MOTORING HOLIDAY IN NORTH EAST INDIA

By H V KUMAR

kumar_hv@hotmail.com

 

H V Kumar and his friends drove all the way from Mumbai to visit the 7 sisters of North East India in November-December 2001 by car. This is their story.

 

PT Tso Lake, near Tawang, Arunachal Pradesh

Guns. Gun running. Terrorists. Kidnapping. This is what we were told.

Post card sceneries. Exotic destinations. Friends. This is the story we will tell you.

A motoring holiday in North East India in the winter of 2001. Driving down from Mumbai, we covered 15 states and 10,000 kms in 18 days. 2 days driving by night, the remaining 16 days in 16 different places – we never woke up looking at the same ceiling again! Most of the days, we witnessed the glorious sunrises and equally spectacular sunsets. Sounds implausible by Indian motoring standards, but believe me, this was no rally, it was the tourist’s day (or is it days) out!

We were driving a Daewoo Matiz car out of Mumbai. No, we did not head straight out to Kolkata, but we went down to the fertile basins of the River Krishna and Godavari in Andhra Pradesh, via Hyderabad and Vijayawada. Then the drive up the East Coast to seek the blessings of Lord Jagannath at Puri in Orissa. We navigated Kolkata’s Park Street and Chittaranjan Avenue in evening peak hour conditions, a map on the lap and the memories of a visit over 15 years ago.

En route to Siliguri, Bengal is a conveyor belt of paddy fields and we almost mistake the River Ganga at Farakka for the Arabian Sea, so wide and blue that it is flowing through the 100 plus sluice gates to Bangladesh on the other side. You ponder on the meaning of river civilisations.

The gateway to the North East is arguably Siliguri. Go north, and you climb up to Darjeeling and Sikkhim, straight East is the plains of Assam. Startled by our fog lamps perhaps, an elephant charged at us when we were whizzing by the Jaldapara and Buxar wild life sanctuaries. Luckily, we ducked just in time and dodged the grey largeness that lunged at us in the darkness. The Bengal Police dissuaded us from venturing into Assam in the night, and so we held the border post in a resort hotel in the village of Barobisha.

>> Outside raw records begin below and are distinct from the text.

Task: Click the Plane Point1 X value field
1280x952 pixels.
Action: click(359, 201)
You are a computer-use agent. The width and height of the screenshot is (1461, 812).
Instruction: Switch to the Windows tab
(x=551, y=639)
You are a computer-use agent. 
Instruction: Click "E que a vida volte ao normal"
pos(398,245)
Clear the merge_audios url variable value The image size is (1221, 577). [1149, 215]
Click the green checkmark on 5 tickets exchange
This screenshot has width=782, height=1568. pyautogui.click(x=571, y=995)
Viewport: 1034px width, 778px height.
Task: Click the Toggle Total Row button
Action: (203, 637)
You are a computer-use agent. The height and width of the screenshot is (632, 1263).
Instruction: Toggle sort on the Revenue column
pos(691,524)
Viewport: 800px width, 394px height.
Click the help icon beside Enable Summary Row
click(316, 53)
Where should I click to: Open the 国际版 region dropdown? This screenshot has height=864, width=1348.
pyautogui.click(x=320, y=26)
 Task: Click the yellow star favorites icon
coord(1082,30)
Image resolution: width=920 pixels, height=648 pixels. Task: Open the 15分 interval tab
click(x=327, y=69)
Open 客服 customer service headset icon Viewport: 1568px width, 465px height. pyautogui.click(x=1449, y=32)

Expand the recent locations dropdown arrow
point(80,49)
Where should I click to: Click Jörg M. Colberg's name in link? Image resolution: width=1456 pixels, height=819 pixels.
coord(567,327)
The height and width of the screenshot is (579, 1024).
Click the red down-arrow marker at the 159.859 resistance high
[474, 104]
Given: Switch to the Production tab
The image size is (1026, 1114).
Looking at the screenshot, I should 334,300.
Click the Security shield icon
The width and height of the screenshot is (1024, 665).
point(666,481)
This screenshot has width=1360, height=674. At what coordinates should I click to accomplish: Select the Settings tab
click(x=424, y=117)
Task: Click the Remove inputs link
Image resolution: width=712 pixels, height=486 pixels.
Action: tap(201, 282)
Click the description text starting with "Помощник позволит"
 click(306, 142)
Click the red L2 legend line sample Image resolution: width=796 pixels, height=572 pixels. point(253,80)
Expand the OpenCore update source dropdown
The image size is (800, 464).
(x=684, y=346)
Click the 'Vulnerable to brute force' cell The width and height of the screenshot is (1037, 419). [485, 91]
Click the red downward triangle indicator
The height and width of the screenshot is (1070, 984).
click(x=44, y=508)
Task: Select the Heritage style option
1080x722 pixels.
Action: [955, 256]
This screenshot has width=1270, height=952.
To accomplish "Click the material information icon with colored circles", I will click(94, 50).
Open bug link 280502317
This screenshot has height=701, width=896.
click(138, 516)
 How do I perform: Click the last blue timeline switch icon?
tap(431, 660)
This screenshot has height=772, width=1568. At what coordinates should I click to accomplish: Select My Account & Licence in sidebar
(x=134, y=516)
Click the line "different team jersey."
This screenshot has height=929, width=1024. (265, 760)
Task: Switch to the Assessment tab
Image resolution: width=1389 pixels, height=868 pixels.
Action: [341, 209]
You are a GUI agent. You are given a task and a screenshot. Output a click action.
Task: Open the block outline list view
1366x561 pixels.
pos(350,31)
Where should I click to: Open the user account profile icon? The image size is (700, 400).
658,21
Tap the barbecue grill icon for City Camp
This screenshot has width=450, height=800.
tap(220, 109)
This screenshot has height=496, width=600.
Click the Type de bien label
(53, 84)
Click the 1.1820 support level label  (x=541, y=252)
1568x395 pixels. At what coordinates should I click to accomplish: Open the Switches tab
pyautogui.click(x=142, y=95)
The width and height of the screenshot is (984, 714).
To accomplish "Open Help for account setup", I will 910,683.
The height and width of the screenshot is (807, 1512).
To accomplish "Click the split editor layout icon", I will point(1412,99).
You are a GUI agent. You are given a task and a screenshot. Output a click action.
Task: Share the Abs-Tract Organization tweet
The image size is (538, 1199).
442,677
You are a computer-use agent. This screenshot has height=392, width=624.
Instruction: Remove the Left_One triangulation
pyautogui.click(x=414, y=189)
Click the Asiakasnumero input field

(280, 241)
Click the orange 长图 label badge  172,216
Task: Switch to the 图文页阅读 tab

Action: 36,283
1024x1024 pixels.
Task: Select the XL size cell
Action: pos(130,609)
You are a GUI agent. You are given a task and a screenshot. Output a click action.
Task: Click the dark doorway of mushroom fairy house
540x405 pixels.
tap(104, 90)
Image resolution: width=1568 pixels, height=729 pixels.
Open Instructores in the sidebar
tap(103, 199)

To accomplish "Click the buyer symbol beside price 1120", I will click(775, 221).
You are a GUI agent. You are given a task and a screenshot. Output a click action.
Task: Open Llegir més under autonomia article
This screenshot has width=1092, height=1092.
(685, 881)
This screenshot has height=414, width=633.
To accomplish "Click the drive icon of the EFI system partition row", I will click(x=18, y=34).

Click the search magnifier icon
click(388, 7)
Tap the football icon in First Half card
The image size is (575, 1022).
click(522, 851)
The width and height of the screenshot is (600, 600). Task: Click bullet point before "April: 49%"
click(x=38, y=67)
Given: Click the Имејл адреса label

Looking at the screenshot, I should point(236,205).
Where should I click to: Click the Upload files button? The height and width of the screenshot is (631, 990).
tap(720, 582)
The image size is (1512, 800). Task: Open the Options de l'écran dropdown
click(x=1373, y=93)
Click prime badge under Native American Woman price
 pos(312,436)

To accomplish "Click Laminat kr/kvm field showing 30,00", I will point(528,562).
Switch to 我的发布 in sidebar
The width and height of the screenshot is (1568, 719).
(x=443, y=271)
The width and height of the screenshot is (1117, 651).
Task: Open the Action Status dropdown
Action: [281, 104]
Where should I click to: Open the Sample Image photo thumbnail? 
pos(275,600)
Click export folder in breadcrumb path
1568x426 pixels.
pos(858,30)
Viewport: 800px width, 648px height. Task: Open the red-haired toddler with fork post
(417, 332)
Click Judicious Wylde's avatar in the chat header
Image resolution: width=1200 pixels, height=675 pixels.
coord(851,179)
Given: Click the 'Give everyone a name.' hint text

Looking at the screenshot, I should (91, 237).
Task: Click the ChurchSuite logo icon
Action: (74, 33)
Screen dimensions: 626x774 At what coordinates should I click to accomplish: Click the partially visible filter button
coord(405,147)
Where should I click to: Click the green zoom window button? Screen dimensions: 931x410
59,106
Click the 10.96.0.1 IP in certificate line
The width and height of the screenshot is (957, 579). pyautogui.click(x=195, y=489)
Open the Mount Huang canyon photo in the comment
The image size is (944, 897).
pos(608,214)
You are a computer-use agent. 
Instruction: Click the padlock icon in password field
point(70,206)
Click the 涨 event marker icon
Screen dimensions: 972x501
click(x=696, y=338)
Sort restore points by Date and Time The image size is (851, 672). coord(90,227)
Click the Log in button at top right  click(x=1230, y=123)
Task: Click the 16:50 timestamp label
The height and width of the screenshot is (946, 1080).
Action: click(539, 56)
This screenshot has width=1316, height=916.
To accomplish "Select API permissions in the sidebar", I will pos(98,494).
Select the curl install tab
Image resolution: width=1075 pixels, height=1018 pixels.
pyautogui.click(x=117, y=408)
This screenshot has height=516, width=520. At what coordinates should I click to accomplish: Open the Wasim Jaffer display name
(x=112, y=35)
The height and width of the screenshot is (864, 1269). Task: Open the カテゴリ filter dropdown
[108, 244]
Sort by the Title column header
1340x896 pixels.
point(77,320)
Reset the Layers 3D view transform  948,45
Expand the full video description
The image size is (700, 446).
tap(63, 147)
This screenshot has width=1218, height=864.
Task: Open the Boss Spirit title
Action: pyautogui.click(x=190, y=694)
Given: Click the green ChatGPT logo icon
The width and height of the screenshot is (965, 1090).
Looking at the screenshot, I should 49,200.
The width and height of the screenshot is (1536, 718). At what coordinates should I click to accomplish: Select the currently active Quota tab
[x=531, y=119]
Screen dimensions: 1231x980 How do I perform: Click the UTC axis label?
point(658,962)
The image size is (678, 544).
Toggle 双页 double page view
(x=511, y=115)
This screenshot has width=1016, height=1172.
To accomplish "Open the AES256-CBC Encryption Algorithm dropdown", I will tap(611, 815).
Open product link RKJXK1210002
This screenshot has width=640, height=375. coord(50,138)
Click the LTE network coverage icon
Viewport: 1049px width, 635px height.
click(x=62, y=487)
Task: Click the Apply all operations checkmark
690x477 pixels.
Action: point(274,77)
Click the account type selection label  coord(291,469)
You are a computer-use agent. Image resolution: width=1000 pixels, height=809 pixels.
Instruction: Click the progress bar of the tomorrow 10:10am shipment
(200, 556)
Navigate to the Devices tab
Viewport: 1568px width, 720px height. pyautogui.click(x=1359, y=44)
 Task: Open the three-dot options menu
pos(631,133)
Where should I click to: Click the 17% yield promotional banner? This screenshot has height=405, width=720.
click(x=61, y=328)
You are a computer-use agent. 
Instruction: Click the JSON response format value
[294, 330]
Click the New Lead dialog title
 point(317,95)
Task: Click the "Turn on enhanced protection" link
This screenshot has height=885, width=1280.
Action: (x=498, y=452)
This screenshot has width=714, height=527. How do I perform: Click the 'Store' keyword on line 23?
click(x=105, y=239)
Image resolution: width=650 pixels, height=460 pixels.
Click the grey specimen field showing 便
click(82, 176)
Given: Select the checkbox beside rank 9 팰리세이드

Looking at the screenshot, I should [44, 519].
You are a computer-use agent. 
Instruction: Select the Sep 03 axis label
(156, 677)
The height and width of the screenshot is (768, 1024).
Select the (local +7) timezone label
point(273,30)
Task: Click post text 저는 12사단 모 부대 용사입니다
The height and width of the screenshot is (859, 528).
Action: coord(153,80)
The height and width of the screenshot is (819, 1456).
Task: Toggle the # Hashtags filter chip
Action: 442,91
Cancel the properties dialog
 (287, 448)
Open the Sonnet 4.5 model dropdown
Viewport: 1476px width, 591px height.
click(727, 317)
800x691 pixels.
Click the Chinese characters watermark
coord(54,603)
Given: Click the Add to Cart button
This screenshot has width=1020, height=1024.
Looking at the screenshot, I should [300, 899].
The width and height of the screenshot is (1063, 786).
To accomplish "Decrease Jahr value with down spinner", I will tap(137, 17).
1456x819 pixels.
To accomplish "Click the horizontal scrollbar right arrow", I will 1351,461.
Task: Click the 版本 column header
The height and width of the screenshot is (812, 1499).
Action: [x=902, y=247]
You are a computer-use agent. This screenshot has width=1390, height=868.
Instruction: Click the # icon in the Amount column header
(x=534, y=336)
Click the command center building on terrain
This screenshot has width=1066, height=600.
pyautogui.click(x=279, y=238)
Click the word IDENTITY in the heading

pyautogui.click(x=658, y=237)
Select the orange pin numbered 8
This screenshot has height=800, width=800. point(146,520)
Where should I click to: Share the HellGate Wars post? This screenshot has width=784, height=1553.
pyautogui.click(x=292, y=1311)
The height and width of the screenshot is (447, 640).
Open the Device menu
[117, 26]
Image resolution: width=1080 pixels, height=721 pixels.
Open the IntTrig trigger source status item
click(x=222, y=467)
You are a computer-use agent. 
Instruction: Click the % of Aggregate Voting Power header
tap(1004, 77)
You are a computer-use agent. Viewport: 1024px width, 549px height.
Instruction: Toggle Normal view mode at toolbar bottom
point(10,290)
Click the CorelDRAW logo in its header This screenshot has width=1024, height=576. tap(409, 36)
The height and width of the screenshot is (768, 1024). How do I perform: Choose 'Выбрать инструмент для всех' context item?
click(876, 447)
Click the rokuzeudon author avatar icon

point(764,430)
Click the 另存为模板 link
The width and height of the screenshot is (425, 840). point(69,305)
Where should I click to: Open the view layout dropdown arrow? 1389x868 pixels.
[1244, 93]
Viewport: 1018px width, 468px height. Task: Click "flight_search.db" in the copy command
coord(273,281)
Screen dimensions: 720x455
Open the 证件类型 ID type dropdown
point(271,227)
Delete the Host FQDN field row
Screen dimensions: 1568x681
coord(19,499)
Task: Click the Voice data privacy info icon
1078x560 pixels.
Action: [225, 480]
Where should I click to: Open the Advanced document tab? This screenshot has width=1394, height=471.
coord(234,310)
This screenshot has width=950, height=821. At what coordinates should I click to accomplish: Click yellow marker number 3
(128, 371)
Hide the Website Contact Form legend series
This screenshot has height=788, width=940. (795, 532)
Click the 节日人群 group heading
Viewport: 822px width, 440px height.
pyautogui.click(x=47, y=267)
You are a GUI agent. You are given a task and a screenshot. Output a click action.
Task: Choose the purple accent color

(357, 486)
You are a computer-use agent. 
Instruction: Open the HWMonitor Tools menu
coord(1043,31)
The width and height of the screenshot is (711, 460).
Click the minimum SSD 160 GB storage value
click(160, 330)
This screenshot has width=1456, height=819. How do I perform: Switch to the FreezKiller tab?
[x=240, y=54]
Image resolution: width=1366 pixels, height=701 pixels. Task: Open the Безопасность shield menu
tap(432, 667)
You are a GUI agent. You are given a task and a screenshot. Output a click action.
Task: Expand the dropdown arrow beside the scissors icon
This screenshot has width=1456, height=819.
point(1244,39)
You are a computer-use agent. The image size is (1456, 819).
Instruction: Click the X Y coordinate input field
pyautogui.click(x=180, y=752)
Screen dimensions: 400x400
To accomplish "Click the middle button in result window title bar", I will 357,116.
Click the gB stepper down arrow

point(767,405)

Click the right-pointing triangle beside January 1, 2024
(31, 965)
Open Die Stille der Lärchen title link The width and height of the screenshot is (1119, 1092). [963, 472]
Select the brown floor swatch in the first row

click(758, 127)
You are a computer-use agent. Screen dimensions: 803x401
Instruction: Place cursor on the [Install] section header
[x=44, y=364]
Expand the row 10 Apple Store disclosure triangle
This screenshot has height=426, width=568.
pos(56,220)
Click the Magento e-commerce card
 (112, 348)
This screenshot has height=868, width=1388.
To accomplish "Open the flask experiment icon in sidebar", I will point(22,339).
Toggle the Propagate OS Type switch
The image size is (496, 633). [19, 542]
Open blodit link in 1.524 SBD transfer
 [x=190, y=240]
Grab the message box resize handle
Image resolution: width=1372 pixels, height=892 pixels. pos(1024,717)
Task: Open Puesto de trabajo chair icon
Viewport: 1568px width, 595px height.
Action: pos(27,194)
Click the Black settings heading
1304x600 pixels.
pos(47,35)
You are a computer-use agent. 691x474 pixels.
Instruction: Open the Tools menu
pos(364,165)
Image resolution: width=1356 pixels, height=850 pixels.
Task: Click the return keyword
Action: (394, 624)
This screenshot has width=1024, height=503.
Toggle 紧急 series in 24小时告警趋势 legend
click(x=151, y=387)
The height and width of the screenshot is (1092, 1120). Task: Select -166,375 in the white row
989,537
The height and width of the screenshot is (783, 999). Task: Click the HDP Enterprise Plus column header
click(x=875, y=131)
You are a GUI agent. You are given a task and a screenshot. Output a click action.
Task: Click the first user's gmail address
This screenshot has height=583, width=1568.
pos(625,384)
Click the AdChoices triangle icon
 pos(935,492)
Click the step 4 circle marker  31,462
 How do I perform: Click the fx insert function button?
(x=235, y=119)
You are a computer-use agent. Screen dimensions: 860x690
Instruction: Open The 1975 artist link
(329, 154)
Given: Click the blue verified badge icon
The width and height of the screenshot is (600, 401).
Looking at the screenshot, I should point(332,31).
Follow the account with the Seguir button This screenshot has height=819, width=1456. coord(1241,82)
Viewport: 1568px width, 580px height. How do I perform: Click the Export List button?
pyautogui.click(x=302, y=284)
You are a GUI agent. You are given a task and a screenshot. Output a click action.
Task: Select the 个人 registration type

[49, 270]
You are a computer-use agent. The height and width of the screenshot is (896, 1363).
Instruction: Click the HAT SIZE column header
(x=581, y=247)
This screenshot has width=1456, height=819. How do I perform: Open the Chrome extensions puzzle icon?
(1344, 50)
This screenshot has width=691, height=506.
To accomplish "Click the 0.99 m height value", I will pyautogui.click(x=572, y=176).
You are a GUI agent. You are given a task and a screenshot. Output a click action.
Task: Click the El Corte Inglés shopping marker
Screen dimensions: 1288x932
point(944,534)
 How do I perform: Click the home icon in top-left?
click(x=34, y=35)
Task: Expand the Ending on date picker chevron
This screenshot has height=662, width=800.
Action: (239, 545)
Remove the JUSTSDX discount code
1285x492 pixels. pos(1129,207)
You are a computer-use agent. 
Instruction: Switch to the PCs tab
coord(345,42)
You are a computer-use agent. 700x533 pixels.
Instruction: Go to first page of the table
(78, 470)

Our arrival in Assam the next day morning was not entirely uneventful – An encounter with a certain "Inspector Rana" unpleasantly reminded us that Assam is being torn between internal conflicts – the Bodos on the North Bank of the River Brahmaputra, the ULFA on the South. Luckily for us, we assuaged his bruised ego. Some more miles down the road, almost on Guwahati, a mob waylaid us and politely extracted "donations" (we did not want to test their behavioral responses when impolite!).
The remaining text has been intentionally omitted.